JUBILEUSZ XX-LECIA LO W ŻEGOCINIE - KAZANIE KS. ANTONIEGO LELITO

Ks. Antoni Lelito podczas głoszenia kazania.

   Czcigodni Księża na czele z Ks. Prałatem Zdzisławem Sochackim - proboszczem Katedry Wawelskiej i kustoszem grobu Św. Jadwigi Królowej! Szanowna Pani Dyrektor! Szanowny Panie Wójcie! Drodzy nauczyciele, absolwenci! Drodzy młodzi przyjaciele i wszyscy, którzy tworzyli i nadal tworzą środowisko naszej szkoły!
  
  Jak słyszeliśmy w pierwszym czytaniu Jubileusz to wyjątkowo doniosły czas.

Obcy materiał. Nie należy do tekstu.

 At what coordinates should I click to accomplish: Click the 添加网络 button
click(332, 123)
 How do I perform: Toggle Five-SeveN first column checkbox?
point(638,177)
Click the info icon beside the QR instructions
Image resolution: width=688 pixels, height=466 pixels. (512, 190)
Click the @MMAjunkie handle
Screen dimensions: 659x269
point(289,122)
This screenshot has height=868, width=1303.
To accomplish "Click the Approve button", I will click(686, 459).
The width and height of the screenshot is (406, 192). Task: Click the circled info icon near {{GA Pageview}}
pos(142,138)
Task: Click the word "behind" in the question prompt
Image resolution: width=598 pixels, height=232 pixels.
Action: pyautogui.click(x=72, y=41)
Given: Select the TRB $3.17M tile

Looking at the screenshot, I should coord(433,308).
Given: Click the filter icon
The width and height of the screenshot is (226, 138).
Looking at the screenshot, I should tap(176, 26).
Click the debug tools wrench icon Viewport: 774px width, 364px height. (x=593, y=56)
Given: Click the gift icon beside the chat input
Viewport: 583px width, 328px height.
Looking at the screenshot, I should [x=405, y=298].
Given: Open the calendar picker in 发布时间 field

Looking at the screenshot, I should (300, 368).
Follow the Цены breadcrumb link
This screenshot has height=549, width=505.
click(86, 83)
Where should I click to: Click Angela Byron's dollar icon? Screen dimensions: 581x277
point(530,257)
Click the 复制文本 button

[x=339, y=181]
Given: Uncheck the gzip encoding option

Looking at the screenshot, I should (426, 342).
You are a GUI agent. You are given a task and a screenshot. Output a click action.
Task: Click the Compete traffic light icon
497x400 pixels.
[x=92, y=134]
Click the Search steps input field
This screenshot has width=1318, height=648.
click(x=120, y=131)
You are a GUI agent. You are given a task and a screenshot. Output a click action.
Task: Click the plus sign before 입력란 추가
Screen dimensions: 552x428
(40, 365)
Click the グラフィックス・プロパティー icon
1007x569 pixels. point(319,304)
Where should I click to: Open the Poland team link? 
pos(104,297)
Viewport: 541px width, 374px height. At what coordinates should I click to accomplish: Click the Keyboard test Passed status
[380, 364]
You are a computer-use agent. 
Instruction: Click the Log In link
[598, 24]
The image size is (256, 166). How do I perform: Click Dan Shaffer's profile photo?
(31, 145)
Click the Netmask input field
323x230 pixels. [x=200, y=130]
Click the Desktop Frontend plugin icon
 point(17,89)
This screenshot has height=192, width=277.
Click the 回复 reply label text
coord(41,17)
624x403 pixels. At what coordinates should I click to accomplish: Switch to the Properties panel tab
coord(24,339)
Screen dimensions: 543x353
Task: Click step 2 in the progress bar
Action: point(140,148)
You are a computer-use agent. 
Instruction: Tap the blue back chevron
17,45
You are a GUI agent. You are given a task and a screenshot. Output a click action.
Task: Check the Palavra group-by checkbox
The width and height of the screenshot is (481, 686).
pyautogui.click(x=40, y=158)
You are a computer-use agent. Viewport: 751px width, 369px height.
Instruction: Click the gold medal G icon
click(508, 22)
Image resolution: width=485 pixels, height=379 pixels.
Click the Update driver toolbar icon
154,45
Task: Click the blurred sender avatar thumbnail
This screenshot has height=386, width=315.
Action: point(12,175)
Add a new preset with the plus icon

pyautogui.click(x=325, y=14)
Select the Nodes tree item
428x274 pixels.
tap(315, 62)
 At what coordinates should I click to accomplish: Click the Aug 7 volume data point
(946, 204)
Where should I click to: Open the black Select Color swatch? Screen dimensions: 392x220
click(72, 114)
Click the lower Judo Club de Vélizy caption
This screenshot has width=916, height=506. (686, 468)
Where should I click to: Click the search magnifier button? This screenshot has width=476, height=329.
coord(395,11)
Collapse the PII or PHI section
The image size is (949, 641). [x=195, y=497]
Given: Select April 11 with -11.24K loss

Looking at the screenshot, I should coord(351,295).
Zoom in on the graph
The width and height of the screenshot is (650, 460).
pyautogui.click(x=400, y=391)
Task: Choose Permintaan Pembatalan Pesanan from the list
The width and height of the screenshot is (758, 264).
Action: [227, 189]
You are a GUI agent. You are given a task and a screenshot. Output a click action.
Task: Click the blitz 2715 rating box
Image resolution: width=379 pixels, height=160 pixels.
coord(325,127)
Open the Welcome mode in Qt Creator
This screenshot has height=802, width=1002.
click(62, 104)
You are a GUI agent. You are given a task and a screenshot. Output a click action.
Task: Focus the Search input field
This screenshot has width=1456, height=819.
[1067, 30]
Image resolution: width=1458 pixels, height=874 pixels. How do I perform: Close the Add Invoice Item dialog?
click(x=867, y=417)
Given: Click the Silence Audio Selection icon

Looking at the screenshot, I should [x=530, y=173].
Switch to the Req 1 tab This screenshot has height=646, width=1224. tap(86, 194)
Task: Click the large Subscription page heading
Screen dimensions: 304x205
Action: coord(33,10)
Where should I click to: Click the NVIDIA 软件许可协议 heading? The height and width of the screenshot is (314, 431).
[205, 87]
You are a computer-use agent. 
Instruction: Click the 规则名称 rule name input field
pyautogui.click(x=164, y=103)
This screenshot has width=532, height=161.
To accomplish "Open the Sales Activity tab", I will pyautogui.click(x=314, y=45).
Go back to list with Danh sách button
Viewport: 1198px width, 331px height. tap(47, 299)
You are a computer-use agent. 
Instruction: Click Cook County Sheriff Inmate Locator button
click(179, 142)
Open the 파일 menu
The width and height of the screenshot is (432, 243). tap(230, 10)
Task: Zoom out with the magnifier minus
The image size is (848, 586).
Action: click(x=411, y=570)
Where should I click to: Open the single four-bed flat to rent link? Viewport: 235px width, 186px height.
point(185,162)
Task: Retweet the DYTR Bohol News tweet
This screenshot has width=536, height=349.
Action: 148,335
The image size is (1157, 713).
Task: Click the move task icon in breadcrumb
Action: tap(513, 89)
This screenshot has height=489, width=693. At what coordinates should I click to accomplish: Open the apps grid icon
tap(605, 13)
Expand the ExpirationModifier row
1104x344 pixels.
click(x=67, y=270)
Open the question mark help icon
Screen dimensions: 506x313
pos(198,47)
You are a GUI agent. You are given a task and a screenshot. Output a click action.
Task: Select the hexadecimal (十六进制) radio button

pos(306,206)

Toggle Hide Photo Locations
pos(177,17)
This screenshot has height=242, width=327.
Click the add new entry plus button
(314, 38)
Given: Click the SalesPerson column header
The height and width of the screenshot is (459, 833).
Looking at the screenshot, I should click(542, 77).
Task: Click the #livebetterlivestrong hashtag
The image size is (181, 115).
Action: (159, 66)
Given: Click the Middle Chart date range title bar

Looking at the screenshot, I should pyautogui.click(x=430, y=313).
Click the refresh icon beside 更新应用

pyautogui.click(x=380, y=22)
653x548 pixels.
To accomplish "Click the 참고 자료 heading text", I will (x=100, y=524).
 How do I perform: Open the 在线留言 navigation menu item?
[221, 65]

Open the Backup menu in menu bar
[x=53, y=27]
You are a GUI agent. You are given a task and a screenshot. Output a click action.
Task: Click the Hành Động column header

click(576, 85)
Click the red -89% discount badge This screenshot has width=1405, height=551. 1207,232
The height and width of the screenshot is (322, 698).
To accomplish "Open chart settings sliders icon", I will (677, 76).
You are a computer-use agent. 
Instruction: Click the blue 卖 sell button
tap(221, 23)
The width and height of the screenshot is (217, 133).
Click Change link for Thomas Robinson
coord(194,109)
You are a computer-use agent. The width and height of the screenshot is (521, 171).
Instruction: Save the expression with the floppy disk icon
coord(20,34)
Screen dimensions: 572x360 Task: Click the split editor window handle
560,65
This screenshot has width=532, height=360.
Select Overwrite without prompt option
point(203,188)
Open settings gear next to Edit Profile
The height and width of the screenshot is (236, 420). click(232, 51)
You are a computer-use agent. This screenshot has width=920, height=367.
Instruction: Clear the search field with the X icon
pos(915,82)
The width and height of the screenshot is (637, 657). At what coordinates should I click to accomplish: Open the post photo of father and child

Został ustanowiony przez Boga i był bardzo ważnym zwyczajem w Starym Testamencie - to był szczególny rok łaski od Pana. Nasi przodkowie często mawiali: "bez Boga ani do proga". Dlatego to nasze świętowanie Jubileuszu XX - lecia Szkoły rozpoczynamy, tutaj, w kościele parafialnym, gdyż szkoła jak jej Patronka Św. Jadwiga z modlitwy i Eucharystii czerpała siłę i natchnienie do działania i rozwoju. Ze wzruszeniem, radością i sentymentem świętujemy Jubileusz 20 - lecia Zespołu Szkół im. Św. Jadwigi Królowej w Żegocinie! Świętujemy z dumą, bo nasza szkoła od 20 lat wpisuje się w wielkie i niełatwe dzieło kształcenia i wychowania polskiej młodzieży.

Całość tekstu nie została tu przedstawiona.